Is Your Home Equity Line of Credit Safe?
By Peter McDougall, sbup
Many lenders are freezing home equity lines of credit, or HELOCs, even those that remain unused. Declining home values and an uncertain economic outlook are making financial institutions tighten their purse strings.
In fact, about 79% of banks surveyed recently by the Federal Reserve are tightening lending standards on HELOCs. If you still have money available in a line of credit but home prices in your area have declined, your lender may be ready to pull the plug on your HELOC.
So what's a homeowner to do? Drain the remaining balance on your line of credit and start paying interest right away or potentially lose access to your funds altogether? Before rushing off to withdraw the money from your line of credit, consider whether that approach makes the most financial sense for you.
Evaluate your risk
A bank can freeze an existing HELOC if the amount of equity remaining in the home, as measured by the difference between the credit limit and the home's value, declines by half. Say you own a $200,000 home with a $100,000 mortgage and a $50,000 HELOC. That leaves $50,000 in equity in the home. A drop in home value to $175,000 would leave only $25,000 in available equity, a 50% decline. Your lender would have grounds to freeze your HELOC.
You're at greater risk if you recently bought a house with little or no money down, or if your neighborhood has experienced double-digit declines in home values. Call your lender and ask what its loan-to-value standards are for new HELOCs. If you are above the new limit, you may be at risk.
Look at your needs
If you'll have to access the funds from your existing HELOC in the next few weeks, consider withdrawing what you need and stashing it in a high-yield money market account or short-term certificate of deposit, or CD. This is a valid approach only if you have known expenses, like college tuition or a renovation that is already underway. But bear in mind that once you withdraw the money, interest charges and debt payments will start up.

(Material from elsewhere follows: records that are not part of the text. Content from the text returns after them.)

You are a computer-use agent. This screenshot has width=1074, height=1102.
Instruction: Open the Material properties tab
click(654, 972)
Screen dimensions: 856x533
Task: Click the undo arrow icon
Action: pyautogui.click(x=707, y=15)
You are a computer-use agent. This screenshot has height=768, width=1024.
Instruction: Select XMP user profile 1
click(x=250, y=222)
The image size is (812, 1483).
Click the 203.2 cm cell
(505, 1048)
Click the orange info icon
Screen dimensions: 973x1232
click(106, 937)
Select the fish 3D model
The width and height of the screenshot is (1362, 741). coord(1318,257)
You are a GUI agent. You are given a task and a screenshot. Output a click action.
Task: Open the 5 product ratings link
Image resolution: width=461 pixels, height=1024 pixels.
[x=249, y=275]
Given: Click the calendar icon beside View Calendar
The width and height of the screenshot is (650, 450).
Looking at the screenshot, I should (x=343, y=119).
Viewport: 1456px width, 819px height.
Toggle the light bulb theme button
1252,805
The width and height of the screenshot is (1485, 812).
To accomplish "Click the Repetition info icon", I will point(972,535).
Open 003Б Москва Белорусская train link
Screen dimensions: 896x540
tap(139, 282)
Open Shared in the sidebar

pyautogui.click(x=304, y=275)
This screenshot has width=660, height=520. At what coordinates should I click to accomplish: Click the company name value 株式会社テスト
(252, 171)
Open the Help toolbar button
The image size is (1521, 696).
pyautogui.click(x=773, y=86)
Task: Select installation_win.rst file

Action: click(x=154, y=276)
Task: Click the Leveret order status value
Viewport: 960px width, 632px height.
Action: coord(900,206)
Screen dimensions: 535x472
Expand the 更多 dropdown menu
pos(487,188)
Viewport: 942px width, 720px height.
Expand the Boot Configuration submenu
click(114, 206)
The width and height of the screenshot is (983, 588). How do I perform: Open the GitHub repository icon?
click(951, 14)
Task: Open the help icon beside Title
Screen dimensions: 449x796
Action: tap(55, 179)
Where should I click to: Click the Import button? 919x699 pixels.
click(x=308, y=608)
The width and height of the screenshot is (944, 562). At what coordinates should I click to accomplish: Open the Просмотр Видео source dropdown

If the HELOC is for emergency purposes only, consider working to set aside a rainy day fund instead of borrowing one. After all, tackling a financial problem with more debt isn't a good long-term solution.
Thaw your HELOC
If the bank has already frozen your HELOC, or is planning to, it needs to provide a reason. If it's due to a change in home value, hire an appraiser to do a sales comparison. If you think the bank has a lowball value for your home, paying for a $500 appraisal may be an easy way of regaining access to the frozen funds. If the freeze is due to a drop in your credit score, check your credit reports for any errors at AnnualCreditReport.com. Consider compromising with your lender: Rather than freezing the line of credit, it may be willing to accept lowering the credit limit below its new loan-to-value standards.